Testo fornito:
--
SEZIONE TERZA CIVILE

Composta dagli Ill.mi Sigg.ri Magistrati:

Dott. VIVALDI Roberta – Presidente –

Dott. DI FLORIO Antonella – Consigliere –

Dott. RUBINO Lina – rel. Consigliere –

Dott. ROSSETTI Marco – Consigliere –

Dott. DELL’UTRI Marco – Consigliere –

ha pronunciato la seguente:

ORDINANZA

sul ricorso 28554/2019 proposto da:

K.A., rappresentato e difeso per procura in calce al ricorso dall’avv. CHIARA BUSANI, con studio in Modena, via Nonantola 192;

– ricorrente –

contro

MINISTERO DELL’INTERNO, *****;

– intimato –

avverso la sentenza n. 969/2019 della CORTE D’APPELLO di BOLOGNA, depositata il 20/03/2019;

udita la relazione della causa svolta nella Camera di consiglio del 08/07/2020 dal Consigliere Dott. LINA RUBINO.
--
Consegna: Prosegui il testo dell'ordinanza sul ricorso 28554/2019, partendo subito dopo l'ultima frase riportata.

Materiale fornito:
--
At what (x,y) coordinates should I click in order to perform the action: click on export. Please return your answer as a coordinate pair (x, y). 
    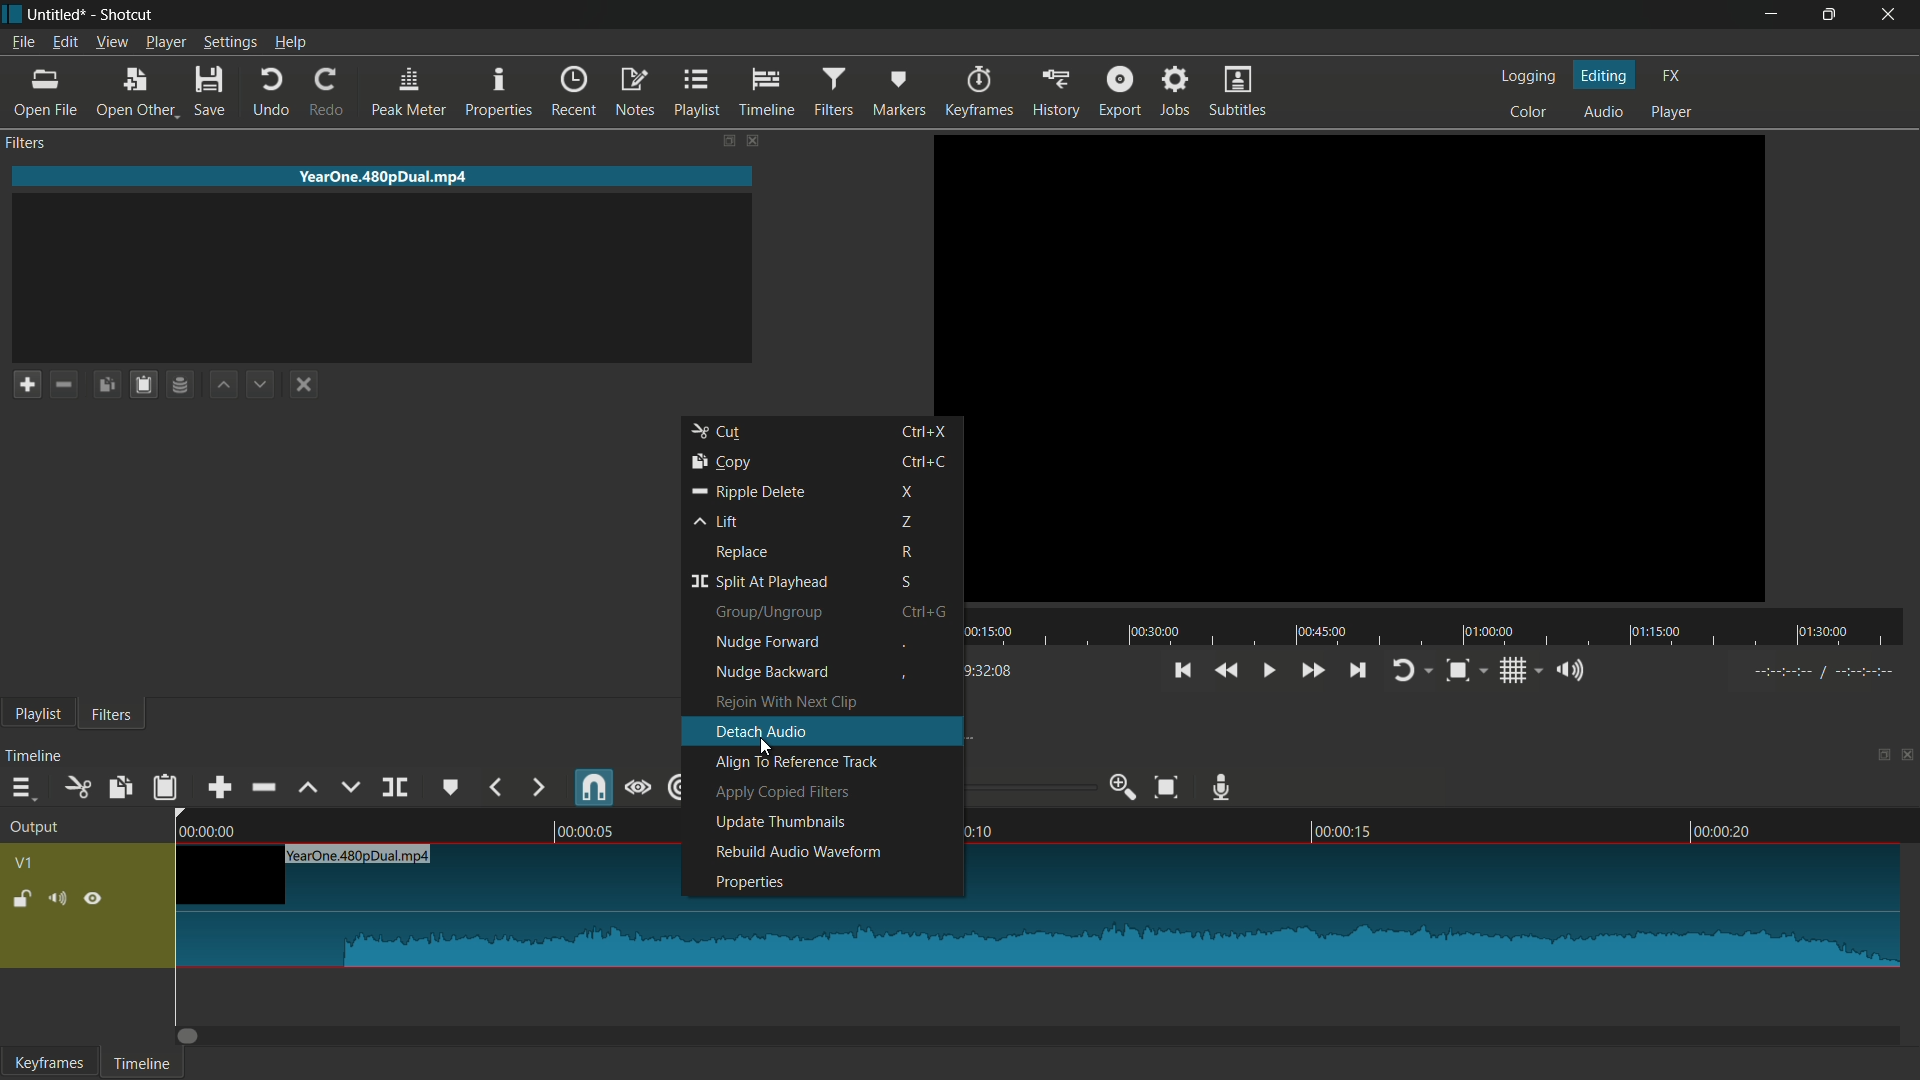
    Looking at the image, I should click on (1123, 91).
--
Risultato atteso:
FATTI DI CAUSA E RAGIONI DELLA DECISIONE

1. K.A., cittadino del *****, propone ricorso per cassazione articolato in due motivi nei confronti del Ministero dell’Interno, avverso la sentenza n. 969/2019 della Corte d’Appello di Bologna, pubblicata in data 20.3.2019, non notificata.

Il Ministero ha depositato tardivamente una comunicazione con la quale si dichiara disponibile alla partecipazione alla discussione orale.

Il ricorso è stato avviato alla trattazione in adunanza camerale non partecipata.

2. Il ricorrente, proveniente dal Mali, ricostruisce nella parte introduttiva del ricorso la sua vicenda personale, che assume non essere stata adeguatamente tenuta in conto dalla corte d’appello: svolgeva l’attività di apprendista camionista con il cugino, rimaneva coinvolto in un incidente stradale in cui il cugino moriva e il camion, di proprietà di un terzo, andava distrutto; per sottrarsi alle minacce del proprietario del camion che voleva essere da lui risarcito, fuggiva nel 2014, prima in Costa d’Avorio poi attraverso Burkina Faso, Niger, Libia, fino a raggiungere l’Italia.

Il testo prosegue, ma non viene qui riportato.